Mariano Rajoy, a pesar de los enfrentamientos con el ala más neoliberal del partido, liderado en la sombra por José María Aznar, ha seguido las directrices marcadas por la troika dirigidas a menoscabar los derechos de los trabajadores y a reducir lo público a su mínima expresión. La confrontación dentro del PP se circunscribe fundamentalmente a la lucha de poder, y por un quítame allá esas pajas en alguna de las medidas relacionadas con los impuestos, pero las políticas públicas del gobierno forman parte del ADN pepero. A pesar de que la mayoría de los dirigentes populares viven de forma holgada, gracias a nóminas y sobres que han recibido y reciben de las arcas públicas, no es extraño escuchar críticas a lo público por parte de políticos cuya vida laboral se ha desarrollado principalmente en la administración y en empresas públicas, en un ejercicio de entrismo que cualquier trotskista miraría admirado. En definitiva, las andanadas políticas y sociales del gobierno español, del Partido Popular y de la troika suponen que vivamos, en primera persona, lo que ya se ha vivido en países no muy lejanos: la pauperización de la clase trabajadora y la reducción de los derechos sociales y civiles. Es la tacherización del estado español (y también de los demás países europeos) o, dicho de otra manera, el fin del modelo social que ha caracterizado a Europa.

Pero no solo se produce un cambio en el modelo social, con menos derechos, más desigualdades y menos servicios públicos, sino que el gobierno de Rajoy ha aprovechado, en estos dos primeros años de legislatura, para introducir cambios de carácter moral que beben de las fuentes de la ideología nacional católica heredada del fascismo español y no cuestionada suficientemente en estos años de supuesta democracia. La ley del aborto, la eliminación de la asignatura de Educación para la Ciudadanía, las diatribas contra el matrimonio homosexual (que será una futura víctima de las políticas del gobierno) y la imposición del modelo de familia tradicional, el fortalecimiento del poder de la iglesia en la educación o la transmisión de valores nacionales y católicos a través de medios comunicación públicos, como con el programa Entre Todos de la desprestigiada Televisión Española, todo esto devuelve a la sociedad española a realidades vividas durante la dictadura y años posteriores a la transición, que se habían superado y que formaban parte de la memoria del estado, como las reivindicaciones por el derecho al aborto. Derechos que se habían conseguido, hoy vuelven a estar amenazados por el integrismo moral e ideológico de la derecha más incivilizada de Europa. 

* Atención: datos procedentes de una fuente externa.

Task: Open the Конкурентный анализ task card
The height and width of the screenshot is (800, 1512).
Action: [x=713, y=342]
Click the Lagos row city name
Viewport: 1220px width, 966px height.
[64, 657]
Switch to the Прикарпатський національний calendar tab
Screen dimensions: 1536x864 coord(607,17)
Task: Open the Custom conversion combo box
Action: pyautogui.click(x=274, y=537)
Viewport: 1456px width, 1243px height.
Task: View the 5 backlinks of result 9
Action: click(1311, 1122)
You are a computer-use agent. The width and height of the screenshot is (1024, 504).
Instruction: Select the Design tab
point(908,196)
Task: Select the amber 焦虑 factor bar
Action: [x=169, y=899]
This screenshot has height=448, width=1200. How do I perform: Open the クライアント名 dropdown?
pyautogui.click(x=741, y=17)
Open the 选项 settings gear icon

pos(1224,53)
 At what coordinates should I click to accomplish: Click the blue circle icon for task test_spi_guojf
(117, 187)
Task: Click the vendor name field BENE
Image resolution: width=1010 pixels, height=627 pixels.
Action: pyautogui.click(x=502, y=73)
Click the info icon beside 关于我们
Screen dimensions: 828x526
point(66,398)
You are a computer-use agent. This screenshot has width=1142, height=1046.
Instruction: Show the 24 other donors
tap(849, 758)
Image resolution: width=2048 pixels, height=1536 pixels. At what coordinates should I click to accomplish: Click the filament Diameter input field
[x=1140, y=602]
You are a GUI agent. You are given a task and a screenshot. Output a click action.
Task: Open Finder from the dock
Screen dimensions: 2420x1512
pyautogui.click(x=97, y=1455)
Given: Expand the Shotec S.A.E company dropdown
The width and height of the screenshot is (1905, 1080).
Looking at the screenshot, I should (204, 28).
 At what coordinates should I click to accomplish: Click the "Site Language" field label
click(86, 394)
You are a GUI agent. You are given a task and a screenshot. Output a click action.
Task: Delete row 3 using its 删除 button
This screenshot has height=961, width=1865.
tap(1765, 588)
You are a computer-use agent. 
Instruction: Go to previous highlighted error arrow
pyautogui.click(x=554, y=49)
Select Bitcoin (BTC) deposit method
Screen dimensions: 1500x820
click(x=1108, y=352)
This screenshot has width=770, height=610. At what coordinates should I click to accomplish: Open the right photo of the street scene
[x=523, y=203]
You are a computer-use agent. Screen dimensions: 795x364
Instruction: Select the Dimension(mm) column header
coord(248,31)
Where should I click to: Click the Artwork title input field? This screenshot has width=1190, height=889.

Estos dos años son la avanzadilla de un futuro con menos derechos y, también, con menos libertades. Un ejemplo de lo que es capaz de hacer un gobierno del Partido Popular en solo dos años de gobierno cuando el contexto les invita a aplicar, sin remilgos, su ideario político, social y moral. Un ejemplo de que la derecha española aún sigue siendo aquella derecha irreflexiva e irresponsable que impuso a la sociedad española una manera limitada, integrista y enfermiza de mirar el mundo. La respuesta de la sociedad debe ser contundente en defensa de la democratización y la defensa de los derechos sociales y civiles del pueblo. Salir de la mansedumbre a la que les ha condenado esta democracia representativa, que ha devenido en el gobierno de unos pocos para unos pocos. Saldar cuentas con la derecha incivilizada heredera de la derecha golpista y condenarla definitivamente a la memoria oscura de un pueblo, lejos de un escenario en el que la defensa de las libertades y el respeto a los derechos humanos prevalezcan. La defensa de la democracia (directa y participativa) es nuestro estímulo para luchar contra la oligarquía económica a la que representa el actual gobierno español.